As a society we are allowing the age of conformity to beauty ideals drop dramatically and fast. Young girls who today look towards social media for the latest hair trend or clothes which their favorite influencer is wearing are going to accept this as a way of life. Society’s values are drastically changing along with the way images of idealized beauty are viewed and who is being exposed to these images. If young individuals in society continue to access and alter their own image to conform to what is expected of them, provoked by society’s desire for conformity to the ideal image of beauty. As a result, this will promote a culture of conformity to unrealistic and unhealthy images of beauty.
With rates of conformity rising, when will society stop? When will children be able to live a life without having to worry about what Instagram is telling them to look like, or what brands are being endorsed by their favorite influencers? From Marilyn Monroe representing the ideal image of femininity, with her voluptuous curves, who ate cheeseburgers and didn’t feel the need to suck fat out of her butt because she didn’t desire to be the size of a 12 year old boy. Compared to the modern day idealistic image of femininity and beauty having a tiny waist, and accentuated features.
As society continues to conform to idealized images of beauty, research has proven the hypothesis that aims to expose the issues, values, morals and changing social norms that is creating this culture of deception in Australia and its implications. In doing so, this has allowed for a better understand of how beauty ideals have changed overtime and the differences between the historical procedures and conformity and what we are experiencing now and into the future. Using primary data and secondary resources, “why are Australians increasing conforming to beauty ideals?” has been brought to light and research has suggested future possibilities of conformity to beauty ideals.
There has been a huge amount of change in the way in which idealized images are distributed to society, although conformity to these ideals has continued through Western and Nonwestern, past and present contexts and will continue well into the future. Women in both past and present generations continue to be expected to conform their body image through beauty which is being idealized by society and media.

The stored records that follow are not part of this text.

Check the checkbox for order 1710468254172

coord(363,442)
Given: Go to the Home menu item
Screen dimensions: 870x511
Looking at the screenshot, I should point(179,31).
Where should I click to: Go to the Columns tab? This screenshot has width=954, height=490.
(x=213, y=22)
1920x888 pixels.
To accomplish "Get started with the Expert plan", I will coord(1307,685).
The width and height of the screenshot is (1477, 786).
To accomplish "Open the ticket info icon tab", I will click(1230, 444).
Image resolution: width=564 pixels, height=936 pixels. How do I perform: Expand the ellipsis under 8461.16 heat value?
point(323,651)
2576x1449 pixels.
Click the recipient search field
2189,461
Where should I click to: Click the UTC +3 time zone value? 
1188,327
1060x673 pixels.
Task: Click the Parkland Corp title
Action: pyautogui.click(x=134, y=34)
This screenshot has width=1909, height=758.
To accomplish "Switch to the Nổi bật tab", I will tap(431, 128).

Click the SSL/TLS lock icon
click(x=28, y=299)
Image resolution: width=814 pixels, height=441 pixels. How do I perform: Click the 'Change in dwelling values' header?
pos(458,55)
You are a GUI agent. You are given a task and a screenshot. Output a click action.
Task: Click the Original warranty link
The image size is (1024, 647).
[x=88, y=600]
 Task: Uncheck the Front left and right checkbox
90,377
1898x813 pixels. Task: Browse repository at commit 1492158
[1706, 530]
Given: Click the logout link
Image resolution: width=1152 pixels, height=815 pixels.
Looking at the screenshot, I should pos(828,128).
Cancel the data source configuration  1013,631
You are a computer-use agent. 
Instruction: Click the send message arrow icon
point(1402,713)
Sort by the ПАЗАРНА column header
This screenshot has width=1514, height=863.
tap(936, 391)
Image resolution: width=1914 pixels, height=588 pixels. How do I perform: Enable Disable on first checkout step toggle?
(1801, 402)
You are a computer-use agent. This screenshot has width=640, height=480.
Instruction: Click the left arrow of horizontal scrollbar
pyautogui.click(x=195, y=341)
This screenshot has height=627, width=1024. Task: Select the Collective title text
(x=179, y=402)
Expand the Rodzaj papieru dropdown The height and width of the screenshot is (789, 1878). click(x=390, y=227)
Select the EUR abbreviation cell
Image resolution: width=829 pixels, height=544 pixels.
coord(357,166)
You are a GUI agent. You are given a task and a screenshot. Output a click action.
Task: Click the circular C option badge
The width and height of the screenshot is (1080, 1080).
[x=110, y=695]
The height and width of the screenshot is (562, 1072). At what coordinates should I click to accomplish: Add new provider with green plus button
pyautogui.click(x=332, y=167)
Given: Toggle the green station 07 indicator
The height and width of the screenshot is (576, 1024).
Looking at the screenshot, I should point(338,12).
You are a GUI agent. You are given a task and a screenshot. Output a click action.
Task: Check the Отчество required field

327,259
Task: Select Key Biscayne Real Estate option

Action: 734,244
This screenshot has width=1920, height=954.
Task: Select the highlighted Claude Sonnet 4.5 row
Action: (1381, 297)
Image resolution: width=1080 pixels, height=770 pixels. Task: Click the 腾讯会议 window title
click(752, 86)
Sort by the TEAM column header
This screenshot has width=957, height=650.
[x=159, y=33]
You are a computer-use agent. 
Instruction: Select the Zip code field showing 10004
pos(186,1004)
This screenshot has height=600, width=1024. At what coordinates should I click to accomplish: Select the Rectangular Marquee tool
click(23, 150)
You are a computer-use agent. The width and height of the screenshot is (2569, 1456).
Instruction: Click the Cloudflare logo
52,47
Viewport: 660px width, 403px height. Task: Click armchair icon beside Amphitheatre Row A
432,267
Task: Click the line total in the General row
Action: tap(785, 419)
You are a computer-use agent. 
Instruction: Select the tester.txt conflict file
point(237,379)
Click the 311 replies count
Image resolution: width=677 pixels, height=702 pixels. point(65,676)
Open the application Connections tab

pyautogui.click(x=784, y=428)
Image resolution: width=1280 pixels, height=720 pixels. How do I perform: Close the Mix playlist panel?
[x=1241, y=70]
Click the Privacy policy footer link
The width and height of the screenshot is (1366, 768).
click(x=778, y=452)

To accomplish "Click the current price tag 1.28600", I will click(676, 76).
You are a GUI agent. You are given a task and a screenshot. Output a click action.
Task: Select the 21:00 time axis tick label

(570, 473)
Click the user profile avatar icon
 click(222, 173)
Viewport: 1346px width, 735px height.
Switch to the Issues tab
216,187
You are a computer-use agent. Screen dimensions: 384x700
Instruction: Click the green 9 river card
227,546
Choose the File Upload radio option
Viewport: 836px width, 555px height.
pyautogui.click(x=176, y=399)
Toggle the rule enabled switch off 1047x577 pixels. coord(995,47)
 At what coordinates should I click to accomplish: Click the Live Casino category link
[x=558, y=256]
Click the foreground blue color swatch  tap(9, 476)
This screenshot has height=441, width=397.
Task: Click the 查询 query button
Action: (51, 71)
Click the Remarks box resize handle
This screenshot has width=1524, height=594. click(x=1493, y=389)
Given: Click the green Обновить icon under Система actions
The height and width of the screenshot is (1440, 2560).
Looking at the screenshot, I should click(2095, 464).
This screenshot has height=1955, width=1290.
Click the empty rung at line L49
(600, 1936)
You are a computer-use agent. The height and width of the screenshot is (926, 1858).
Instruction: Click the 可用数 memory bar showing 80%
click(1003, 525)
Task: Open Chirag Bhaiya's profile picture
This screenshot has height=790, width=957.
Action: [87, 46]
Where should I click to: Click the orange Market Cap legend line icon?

Conforming to beauty ideals is occurring due to the rise of social media. Exposure to idealized images has created an unrealistic desire to achieve unnatural beauty and conform. As social media grows as an influence on young individuals, exposure to images of the “perfect” body are becoming more and more prominent. The pressure which is felt by media influencers creates bias and greater influences the people witnessing their content. Over time, young women are being exposed to and rely on social media, and has influenced the way in which social media is utilized by influencers. Social media and the influencers in which society follows have has a great influence on the rise in conformity to beauty ideals within society and the rise of the “plastic” culture.